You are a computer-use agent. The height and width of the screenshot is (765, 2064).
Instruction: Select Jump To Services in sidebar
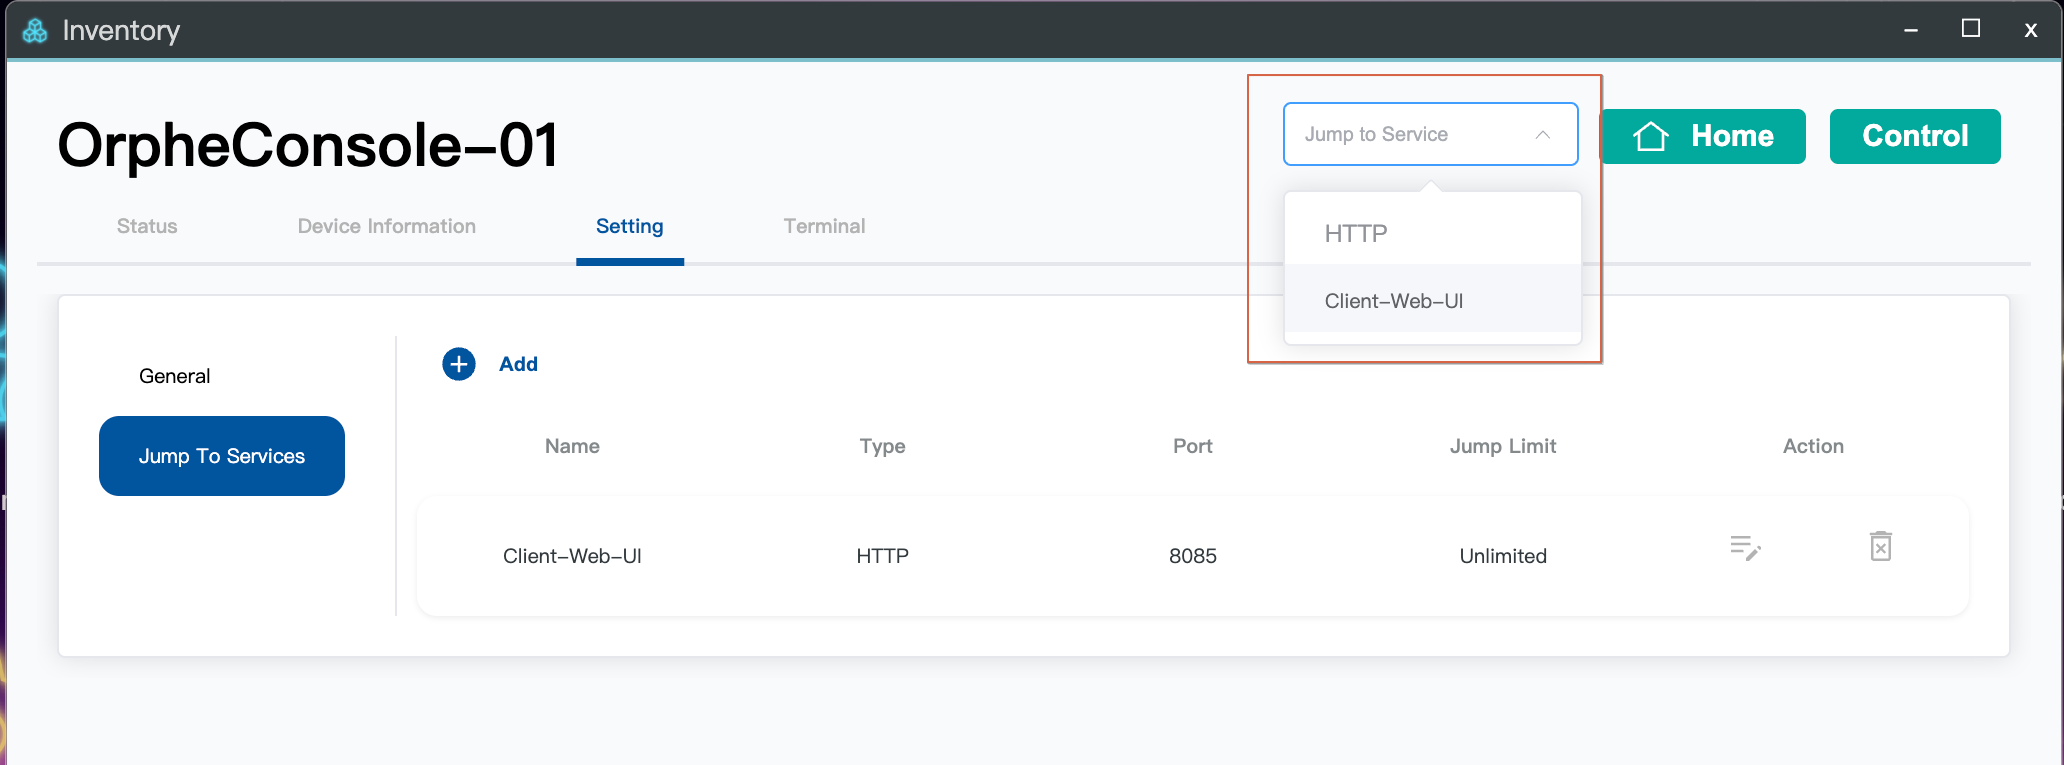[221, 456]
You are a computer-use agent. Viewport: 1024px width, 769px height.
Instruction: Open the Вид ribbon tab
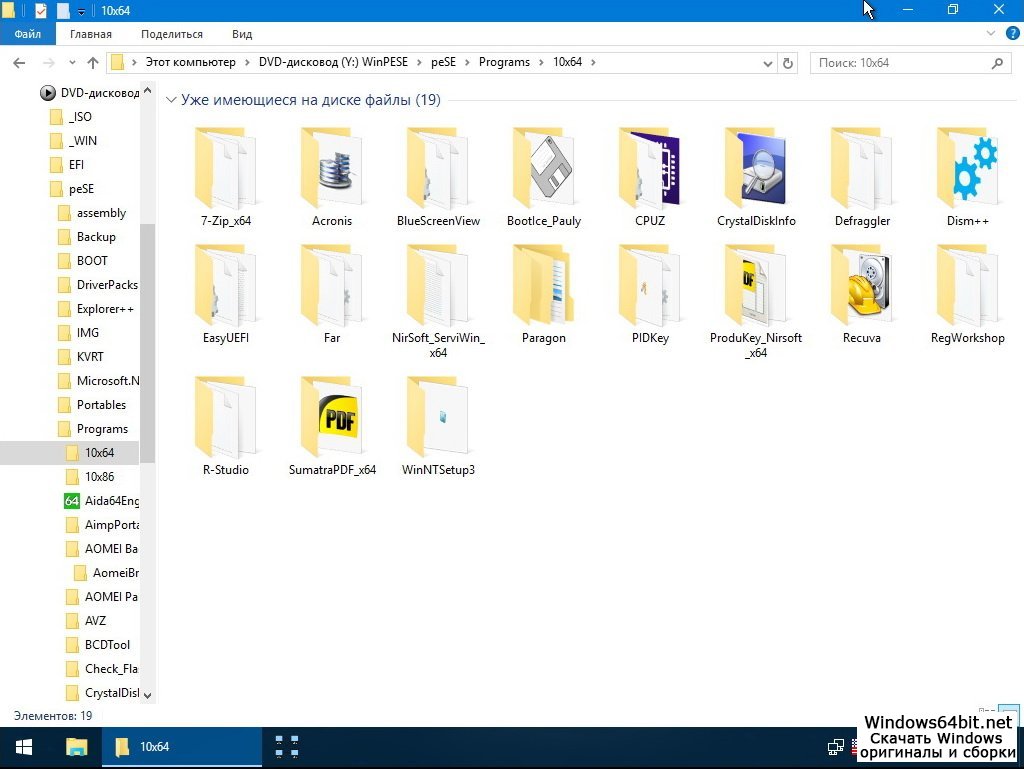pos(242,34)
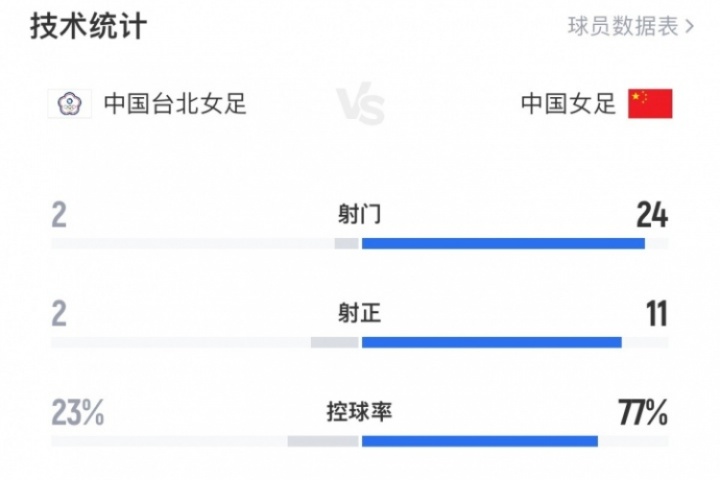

○ ○ ○ ○ ○ ○ ○

* [Work to be completed] Give every record again exactly, apart from the pictures, which stay out.

* [Your solution]
You are a computer-use agent. The height and width of the screenshot is (765, 2064).
Instruction: Select Jump To Services in sidebar
[221, 456]
You are a computer-use agent. Viewport: 1024px width, 769px height.
Instruction: Open the Вид ribbon tab
pos(242,34)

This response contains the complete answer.